To do
**1.** Using the fat cell study text, explain why fat cells play an important role in the body.
**2.** According to the fat cell study text, how many genes in the fat tissue were found to express their own circadian rhythm?
**3.** Transcribe the part of the fat cell study text starting with "These rhythms, which" and going on through "on metabolic processes.".

Study text
*** Block opens ***

Fat cells in the human body have their own internal clocks and exhibit circadian rhythms affecting critical metabolic functions, new research in the journal Scientific Reports, finds.
Researchers led by Dr Jonathan Johnston from the University of Surrey conducted the first ever analysis of circadian rhythms in human fat taken from people isolated from daily environmental changes. Circadian rhythms are approximately 24-hour changes governed by the body's internal clocks. Misalignment of 'human clocks' with each other and the environment is believed to be a major contributor to obesity and poor health.
During this unique study seven participants underwent regulated sleep-wake cycles and meal times before entering the laboratory, where they maintained this routine for a further three days.
Participants then experienced a 37- hour 'constant routine' during which time they did not experience daily changes in light-dark, feed-fast and sleep-wake cycles. Biopsies of fat tissue were taken at six hourly intervals and then followed by an analysis of gene expression.
Researchers identified 727 genes in the fat tissue that express their own circadian rhythm, many carrying out key metabolic functions. A clear separation in gene rhythms was identified with approximately a third peaking in the morning and two thirds in the evening.
Morning-peaking transcripts were associated with regulation of gene expression and nucleic acid biology (vital for cell functioning), while evening-peaking transcripts associated with redox activity and organic acid metabolism.
These rhythms, which are independent of external factors such as light and feeding, demonstrate that genes within fat cells naturally complete their functions at different times during the day which could impact on metabolic processes.
Fat cells play an important role in our body, acting as energy stores and controlling metabolism and appetite via hormone secretion.
Lead author Dr Jonathan Johnston, Reader in Chronobiology and Integrative Physiology, at the University of Surrey, said: "Tissues made up of fat cells don't just store excess energy, they are active metabolic tissues, full of their own rhythms.
"This is the first time that we have been able to identify such rhythms in human fat. This provides us with more information about how human metabolism changes across the day and possibly why the body processes foods differently during day and night."

*** Block closes ***

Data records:

*** Block opens ***

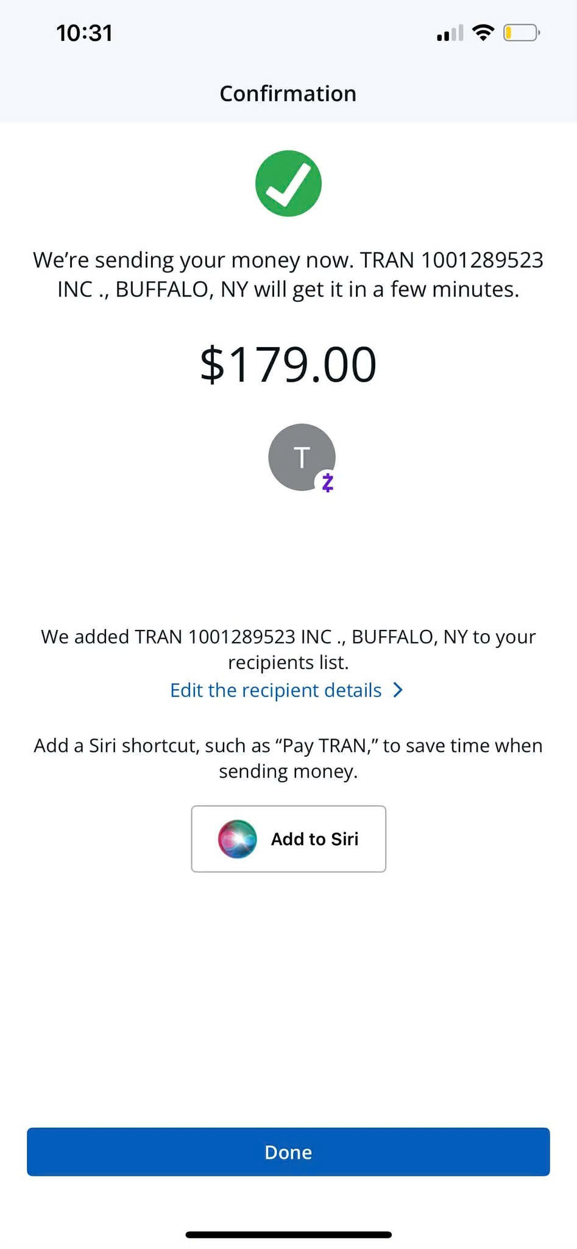This screenshot has width=577, height=1249.
Task: Tap the blue Done button
Action: [288, 1151]
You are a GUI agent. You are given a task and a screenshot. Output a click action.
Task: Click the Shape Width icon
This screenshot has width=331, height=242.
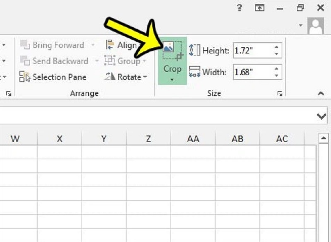194,72
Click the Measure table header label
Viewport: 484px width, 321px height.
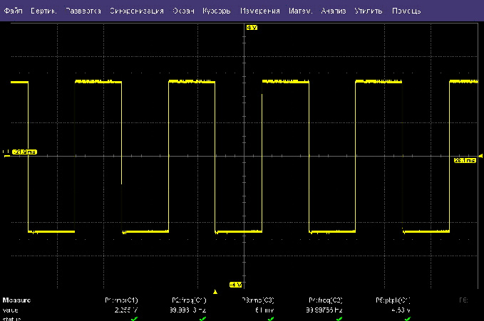pos(15,300)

*** Block closes ***

Exercise results
**1.** Fat cells serve as energy stores. They also control metabolism and appetite by secreting hormones.

**2.** 727 genes.

**3.**
These rhythms, which are independent of external factors such as light and feeding, demonstrate that genes within fat cells naturally complete their functions at different times during the day which could impact on metabolic processes.